When colleges and universities first started talking about scholarly communications over a decade ago, the context for those conversations was often the so-called “serials pricing crisis.” Our notions about the system of scholarly communications is now considerably broader and more inclusive now, but the problem of spiraling costs for traditional material is still with us. One of the knottiest questions is whether, and how, open access to scholarly publications might address that problem of high costs.
As many publishers develop hybrid models of journal publishing – where much of the journal content, print or digital, is still available only upon subscription but some proportion of that content is freely available online because the authors have paid a special “supply-side” fee to make their work open access – many librarians question how such supply side income will impact traditional subscription rates.
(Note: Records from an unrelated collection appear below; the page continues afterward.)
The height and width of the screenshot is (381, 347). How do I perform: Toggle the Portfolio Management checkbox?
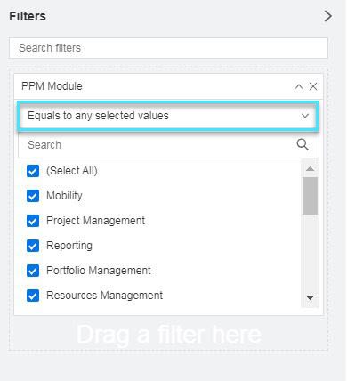click(33, 271)
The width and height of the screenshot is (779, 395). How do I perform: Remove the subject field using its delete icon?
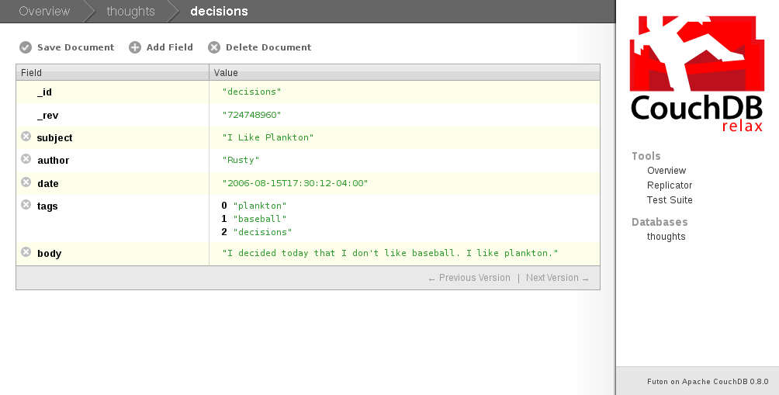click(26, 137)
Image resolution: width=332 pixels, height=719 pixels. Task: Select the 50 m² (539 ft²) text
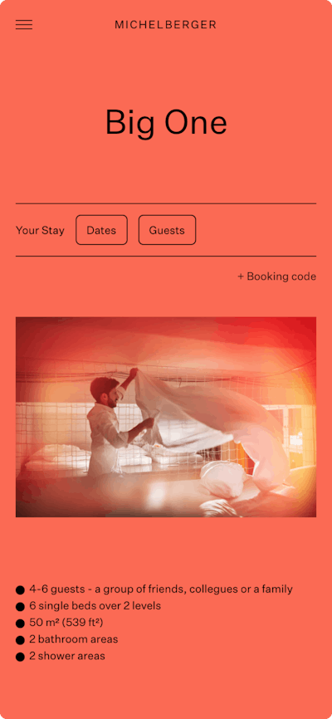tap(66, 623)
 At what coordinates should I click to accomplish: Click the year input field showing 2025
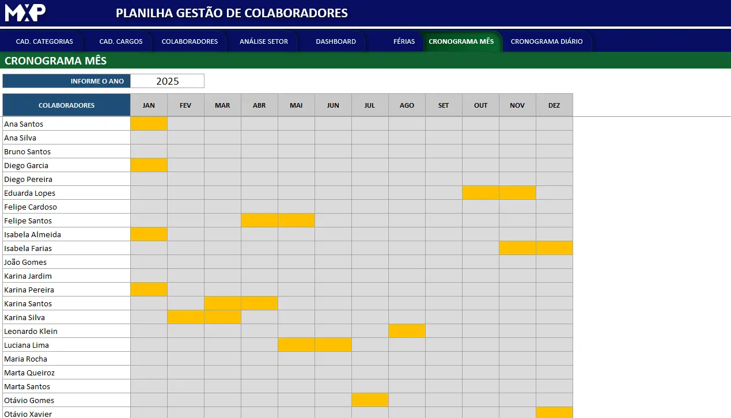[168, 81]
The issue of how we can transition library budgets away from a focus on subscriptions toward a dual focus, where author side fees might be underwritten by the institutions, is a trick and difficult one. Subvention of such author fees is really a more efficient use of the money we spent to support scholarly communications, providing much greater access than institutional subscriptions can, but it is hard to see how we can move that very limit supply of dollars toward such subventions as long as subscription rates continue to climb.
The recent announcement from Oxford Press that they are adjusting the online-only subscription rates to their Oxford Open journals suggests a step forward toward making this difficult transition. Oxford is discounting some subscriptions to reflect the income received from its “open choice” option that lets authors pay for open access. As Heather Morrison notes in her “Imaginary Journal of Poetic Economics” blog posting, this announcement illustrates one step in the “potential positive spiral in the transition to open access.”